From the material below, pull out every line that contains the word "text" and copy each one unchanged.

> _Records to process_
········
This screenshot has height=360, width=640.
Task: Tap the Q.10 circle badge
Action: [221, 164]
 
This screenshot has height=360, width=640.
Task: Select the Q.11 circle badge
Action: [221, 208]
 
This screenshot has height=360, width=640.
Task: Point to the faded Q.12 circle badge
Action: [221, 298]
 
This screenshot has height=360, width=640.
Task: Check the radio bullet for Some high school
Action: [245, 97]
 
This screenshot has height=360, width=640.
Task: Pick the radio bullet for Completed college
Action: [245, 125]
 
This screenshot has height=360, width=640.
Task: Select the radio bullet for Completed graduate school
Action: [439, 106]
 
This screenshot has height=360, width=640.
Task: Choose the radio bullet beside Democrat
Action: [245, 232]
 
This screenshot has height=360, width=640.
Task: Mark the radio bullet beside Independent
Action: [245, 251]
········
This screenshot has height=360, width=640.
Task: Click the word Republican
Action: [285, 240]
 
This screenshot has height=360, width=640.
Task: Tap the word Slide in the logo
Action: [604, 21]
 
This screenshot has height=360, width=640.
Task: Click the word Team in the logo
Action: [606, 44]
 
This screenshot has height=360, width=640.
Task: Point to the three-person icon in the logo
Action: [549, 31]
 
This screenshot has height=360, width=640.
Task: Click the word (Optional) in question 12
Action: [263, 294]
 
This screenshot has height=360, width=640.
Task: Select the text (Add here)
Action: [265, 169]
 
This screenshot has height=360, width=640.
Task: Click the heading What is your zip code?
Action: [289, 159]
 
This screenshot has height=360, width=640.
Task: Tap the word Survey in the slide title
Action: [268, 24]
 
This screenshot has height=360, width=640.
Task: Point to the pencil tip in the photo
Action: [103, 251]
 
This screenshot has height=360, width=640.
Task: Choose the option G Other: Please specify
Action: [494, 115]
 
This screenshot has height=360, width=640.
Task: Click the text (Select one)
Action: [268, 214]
········
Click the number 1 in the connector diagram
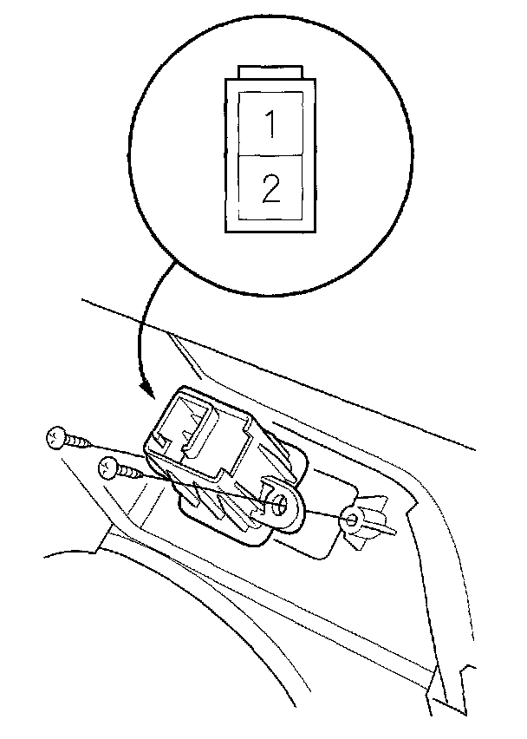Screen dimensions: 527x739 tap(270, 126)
········
> _Solution to this problem_
Task: Select the text (Add here)
Task: Click the text (Select one)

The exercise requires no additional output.